Saved entries:
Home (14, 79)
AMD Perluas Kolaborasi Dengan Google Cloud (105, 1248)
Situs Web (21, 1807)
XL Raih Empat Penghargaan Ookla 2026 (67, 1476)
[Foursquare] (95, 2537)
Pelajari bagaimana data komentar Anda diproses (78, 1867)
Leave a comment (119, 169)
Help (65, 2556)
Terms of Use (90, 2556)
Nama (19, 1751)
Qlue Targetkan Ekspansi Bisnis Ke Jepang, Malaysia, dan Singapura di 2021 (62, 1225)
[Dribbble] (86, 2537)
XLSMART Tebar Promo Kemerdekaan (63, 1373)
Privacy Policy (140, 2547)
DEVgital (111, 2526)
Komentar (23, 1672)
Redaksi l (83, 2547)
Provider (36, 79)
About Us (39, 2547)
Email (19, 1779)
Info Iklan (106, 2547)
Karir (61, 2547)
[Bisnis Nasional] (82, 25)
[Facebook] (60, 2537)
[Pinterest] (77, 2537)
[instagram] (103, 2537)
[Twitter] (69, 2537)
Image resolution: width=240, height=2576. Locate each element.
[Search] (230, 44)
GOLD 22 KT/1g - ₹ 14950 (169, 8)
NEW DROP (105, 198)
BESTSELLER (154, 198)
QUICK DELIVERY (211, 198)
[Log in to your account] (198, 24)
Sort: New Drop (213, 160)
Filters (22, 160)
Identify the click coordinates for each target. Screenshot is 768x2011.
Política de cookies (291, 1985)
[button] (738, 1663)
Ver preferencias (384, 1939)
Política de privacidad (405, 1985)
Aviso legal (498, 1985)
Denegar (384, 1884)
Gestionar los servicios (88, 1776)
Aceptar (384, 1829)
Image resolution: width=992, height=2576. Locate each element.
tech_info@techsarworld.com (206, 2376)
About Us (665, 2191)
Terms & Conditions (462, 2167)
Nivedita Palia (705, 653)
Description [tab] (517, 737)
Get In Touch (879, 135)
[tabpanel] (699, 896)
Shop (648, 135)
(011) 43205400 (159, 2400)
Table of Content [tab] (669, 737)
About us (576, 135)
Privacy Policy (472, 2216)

* [Problem to work on] Could you set down, word for word, only the lines above from the line with "XL Raih Empat" to the line with "About us (576, 135)", including both?

* [Response to the exercise]
XL Raih Empat Penghargaan Ookla 2026 (67, 1476)
[Foursquare] (95, 2537)
Pelajari bagaimana data komentar Anda diproses (78, 1867)
Leave a comment (119, 169)
Help (65, 2556)
Terms of Use (90, 2556)
Nama (19, 1751)
Qlue Targetkan Ekspansi Bisnis Ke Jepang, Malaysia, dan Singapura di 2021 (62, 1225)
[Dribbble] (86, 2537)
XLSMART Tebar Promo Kemerdekaan (63, 1373)
Privacy Policy (140, 2547)
DEVgital (111, 2526)
Komentar (23, 1672)
Redaksi l (83, 2547)
Provider (36, 79)
About Us (39, 2547)
Email (19, 1779)
Info Iklan (106, 2547)
Karir (61, 2547)
[Bisnis Nasional] (82, 25)
[Facebook] (60, 2537)
[Pinterest] (77, 2537)
[instagram] (103, 2537)
[Twitter] (69, 2537)
Image resolution: width=240, height=2576. Locate each element.
[Search] (230, 44)
GOLD 22 KT/1g - ₹ 14950 (169, 8)
NEW DROP (105, 198)
BESTSELLER (154, 198)
QUICK DELIVERY (211, 198)
[Log in to your account] (198, 24)
Sort: New Drop (213, 160)
Filters (22, 160)
Identify the click coordinates for each target. Screenshot is 768x2011.
Política de cookies (291, 1985)
[button] (738, 1663)
Ver preferencias (384, 1939)
Política de privacidad (405, 1985)
Aviso legal (498, 1985)
Denegar (384, 1884)
Gestionar los servicios (88, 1776)
Aceptar (384, 1829)
Image resolution: width=992, height=2576. Locate each element.
tech_info@techsarworld.com (206, 2376)
About Us (665, 2191)
Terms & Conditions (462, 2167)
Nivedita Palia (705, 653)
Description [tab] (517, 737)
Get In Touch (879, 135)
[tabpanel] (699, 896)
Shop (648, 135)
(011) 43205400 (159, 2400)
Table of Content [tab] (669, 737)
About us (576, 135)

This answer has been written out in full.